Extrait cité.
En France, 2024 a été marquée par plusieurs plans de réduction d’effectifs parmi les sous-traitants automobiles. Le passage progressif à l’électrique, nécessitant moins de main-d’œuvre, exacerbe ces réductions. Michelin a annoncé la fermeture de deux sites, mettant en péril 1 250 postes. Valeo prévoit de supprimer près de 1 000 emplois répartis sur huit sites en France. La Fonderie de Bretagne, dépendante à 95 % de Renault, fait face à une possible fermeture, menaçant 350 emplois.
En Europe, Ford prévoit la suppression de 4 000 emplois supplémentaires d’ici fin 2027, principalement en Allemagne et au Royaume-Uni. Schaeffler prévoit de supprimer 4 700 emplois répartis sur 15 sites en Europe, dont dix en Allemagne. Fin décembre, Volkswagen, le principal constructeur automobile européen, a annoncé son intention de réduire de 35 000 postes en Allemagne d’ici 2030, une mesure visant à diminuer les coûts et améliorer sa compétitivité. L’accord prévoit cependant d’éviter les fermetures d’usines et les licenciements forcés, principalement en misant sur des départs à la retraite non remplacés.
Les défis de la transition vers l’électrique
Le secteur des véhicules électriques rencontre plusieurs obstacles, principalement liés aux coûts élevés. Une étude réalisée en 2023 par l’Observatoire Cetelem soulignait que la différence de prix entre un véhicule thermique et son équivalent électrique pouvait dépasser les 10 000 euros, en prenant l’exemple de modèles français.
Parallèlement, le bonus écologique pour les voitures électriques a été réduit. Début décembre, l’aide maximale a été abaissée de 7 000 à 4 000 euros pour les foyers les plus modestes. En outre, alors que le « leasing social » est censé être renouvelé pour les ménages modestes, le gouvernement a supprimé la prime à la conversion par décret. Cette réduction des aides pourrait freiner l’achat de voitures électriques, d’après Clément Molizon, délégué général de l’Association nationale pour le développement de la mobilité électrique (Avere-France), soulignant qu’un acheteur potentiel sur deux renoncerait à l’achat sans ces aides.
Cette situation défavorable survient cependant à un moment crucial pour les fabricants. En préparation à l’interdiction de la vente de voitures thermiques neuves au sein de l’Union européenne d’ici 2035, ils doivent, dès cette année, baisser les émissions de gaz à effet de serre de leurs véhicules vendus, sous peine de lourdes sanctions financières. Pour atteindre ces objectifs, les constructeurs français sont contraints de vendre 22 % de voitures électriques, contre seulement 16,9 % actuellement. Cela constitue un défi majeur, selon Marc Mortureux, directeur général de la Plateforme automobile, rapporté par l’AFP. L’industrie européenne, bien que sous la pression croissante de la concurrence chinoise, peut néanmoins voir d’un œil positif la mise en place d’une surtaxe allant jusqu’à 35 % sur les voitures électriques importées de Chine, ce qui pourrait aider à protéger un secteur déjà en grande difficulté.

Petit problème A. D'après l'extrait, combien d'emplois Valeo prévoit-il de supprimer en France ?
Petit problème B. Recopiez fidèlement l'extrait, de « En Europe, Ford » à « retraite non remplacés. ».
Appuyez-vous uniquement sur l'extrait.

Données brutes.
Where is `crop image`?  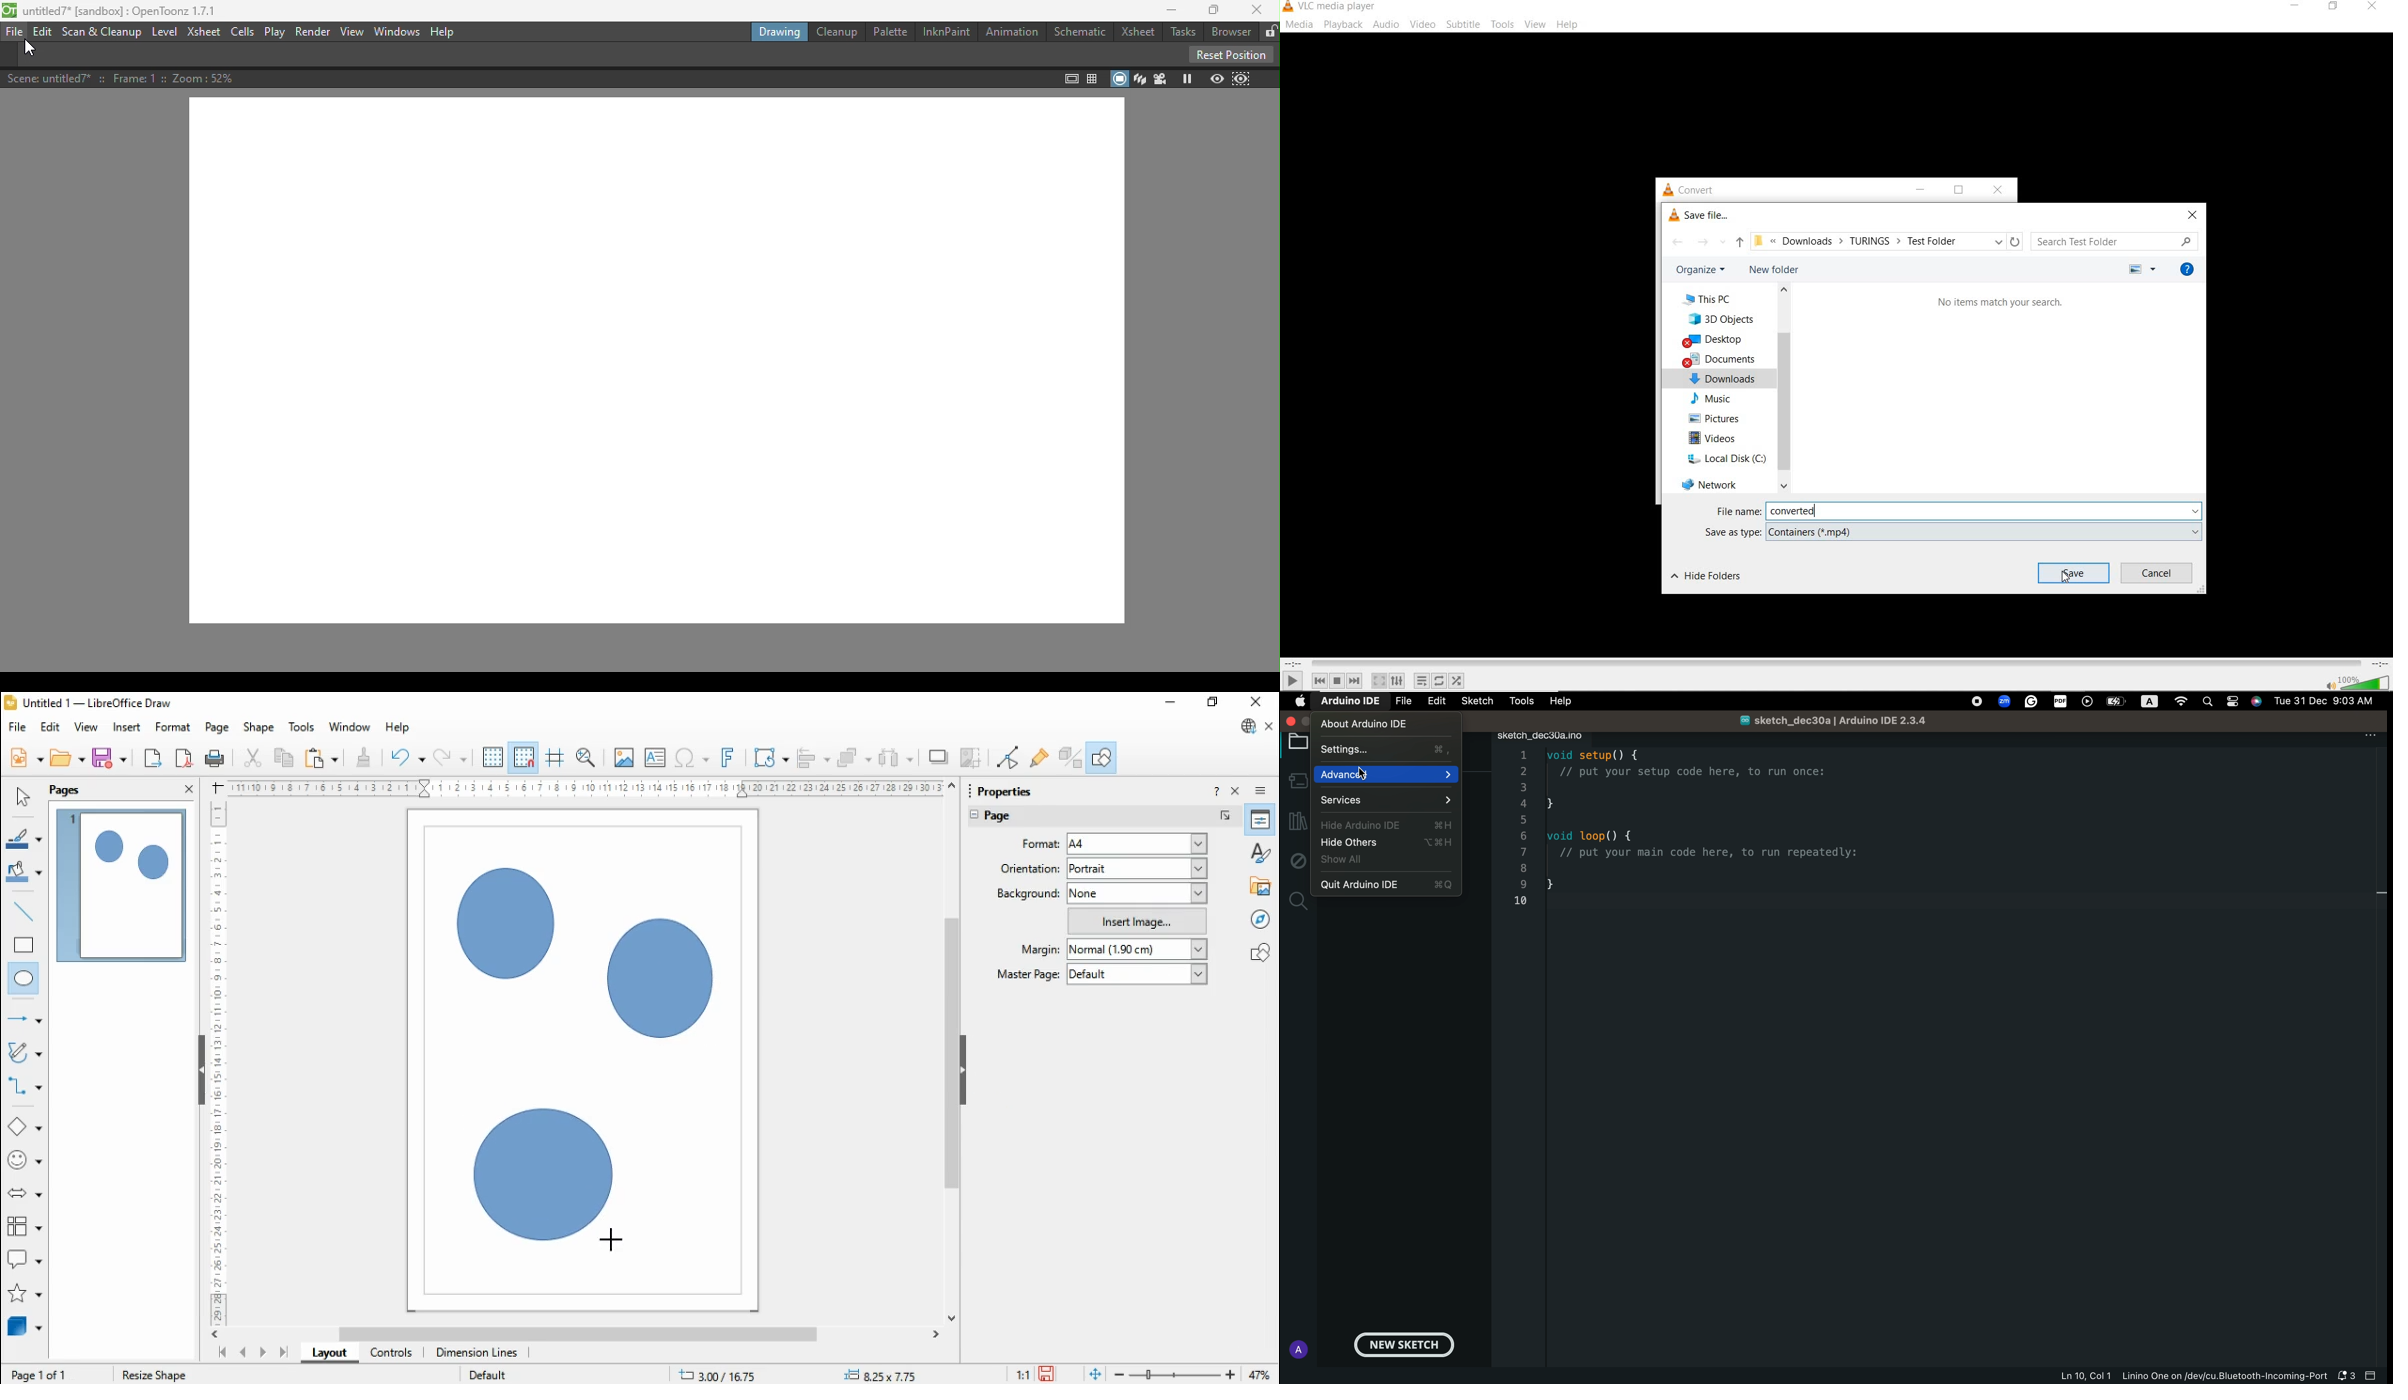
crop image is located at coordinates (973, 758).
--
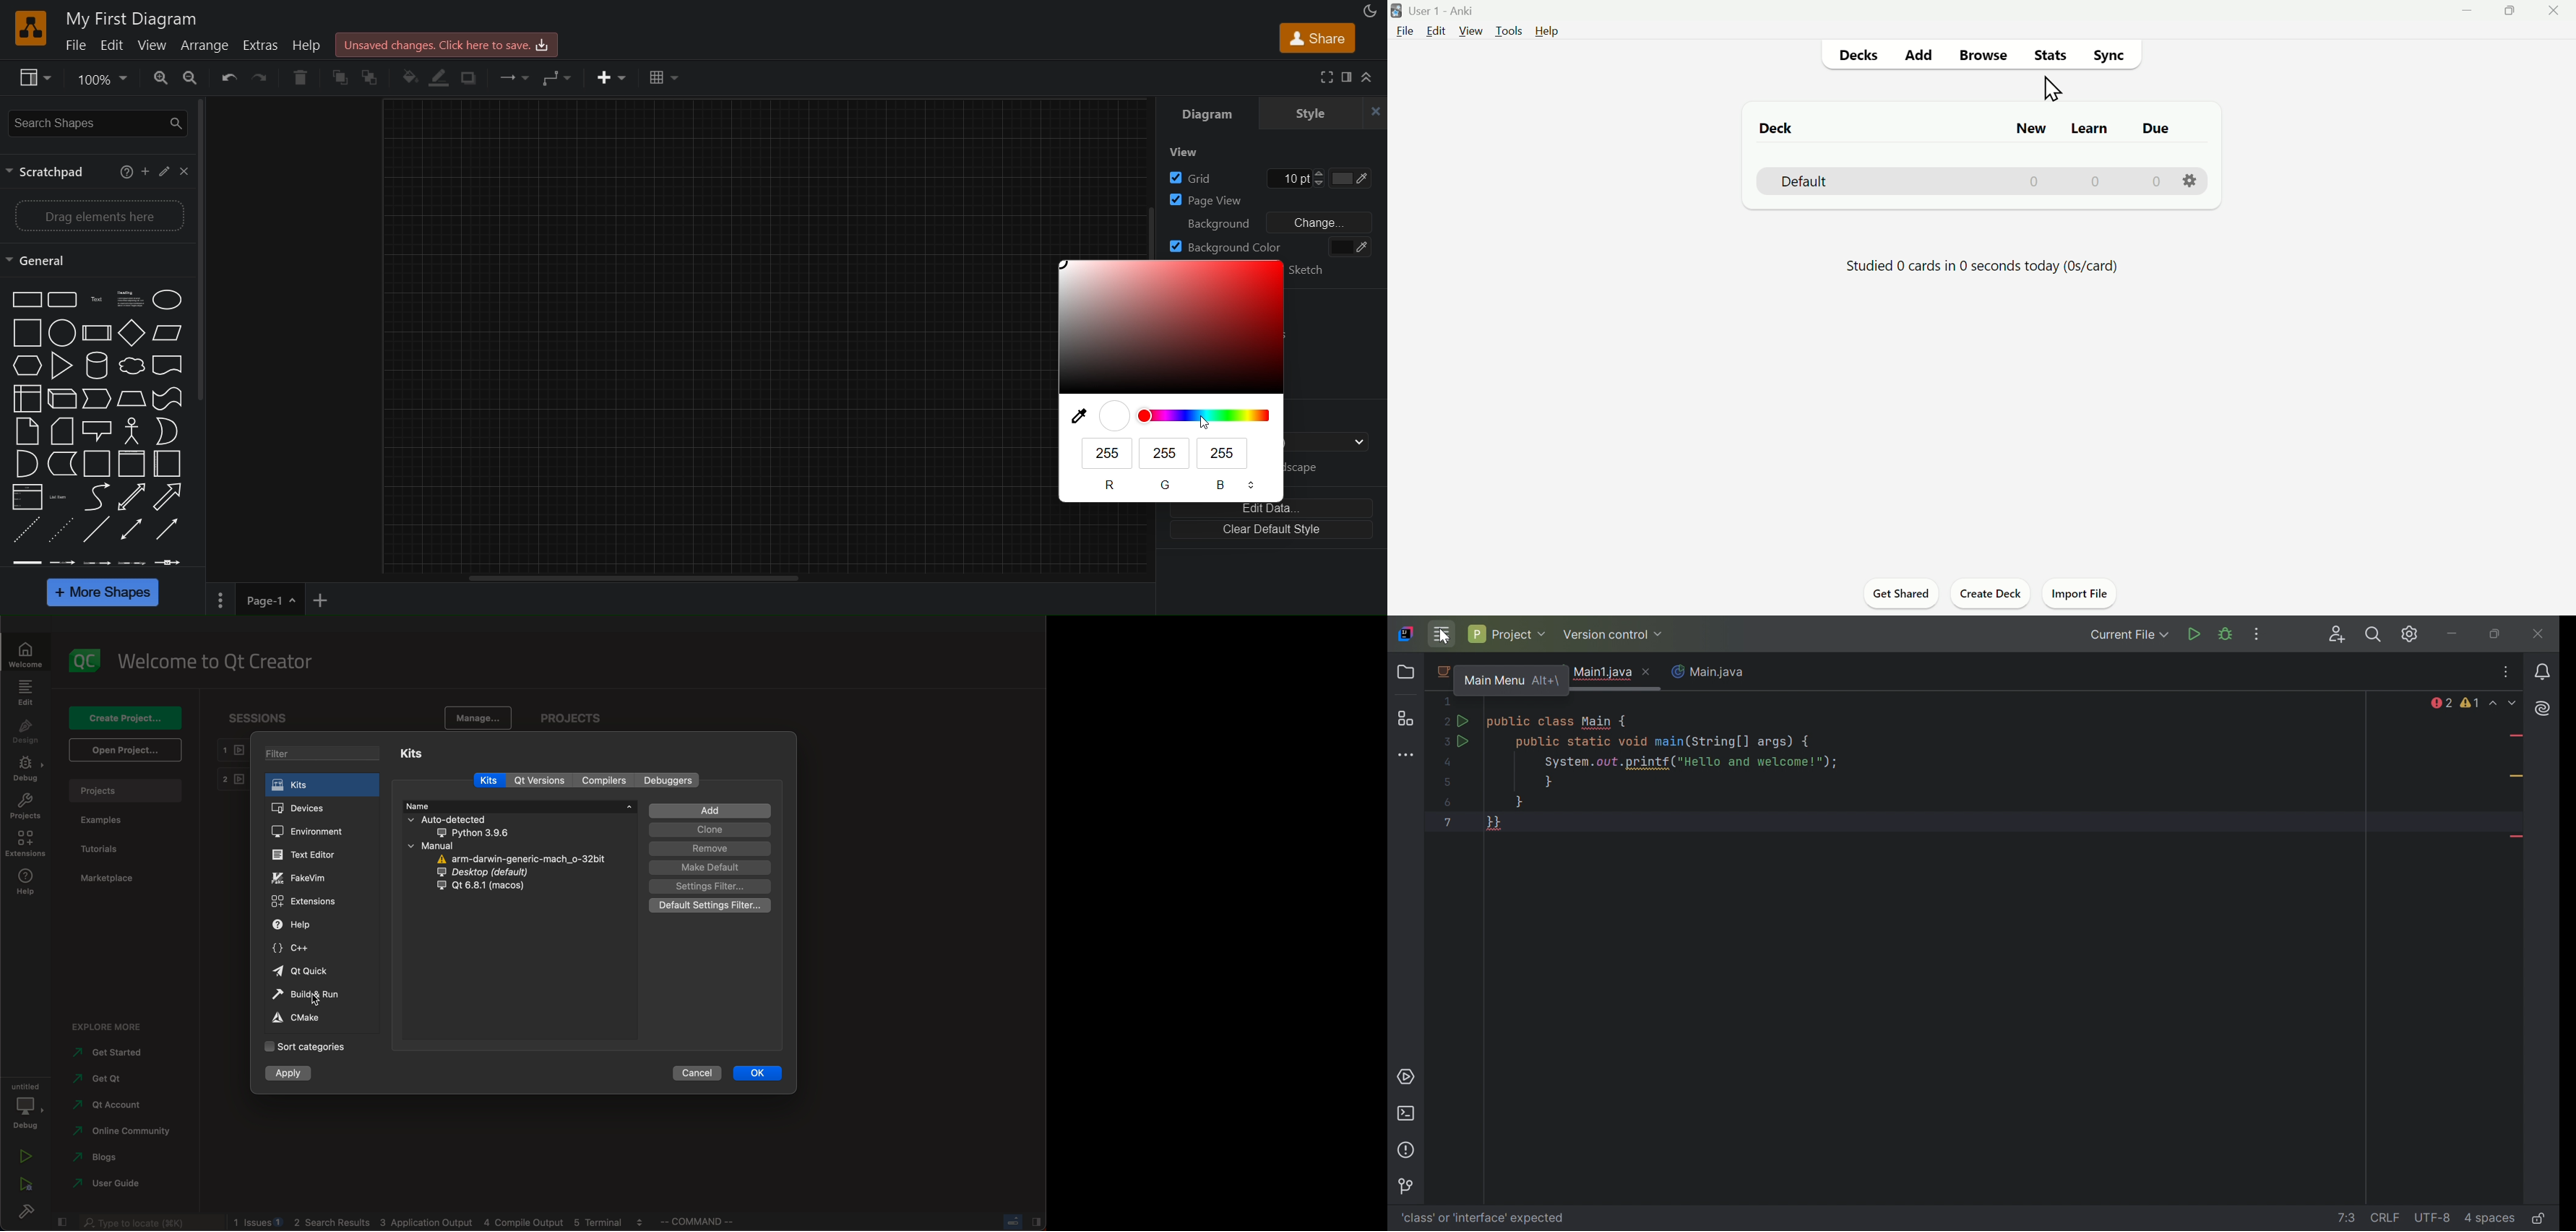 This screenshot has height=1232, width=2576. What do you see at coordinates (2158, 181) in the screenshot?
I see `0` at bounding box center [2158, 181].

Réponse complète A. Près de 1 000 emplois, répartis sur huit sites.

Réponse complète B.
En Europe, Ford prévoit la suppression de 4 000 emplois supplémentaires d’ici fin 2027, principalement en Allemagne et au Royaume-Uni. Schaeffler prévoit de supprimer 4 700 emplois répartis sur 15 sites en Europe, dont dix en Allemagne. Fin décembre, Volkswagen, le principal constructeur automobile européen, a annoncé son intention de réduire de 35 000 postes en Allemagne d’ici 2030, une mesure visant à diminuer les coûts et améliorer sa compétitivité. L’accord prévoit cependant d’éviter les fermetures d’usines et les licenciements forcés, principalement en misant sur des départs à la retraite non remplacés.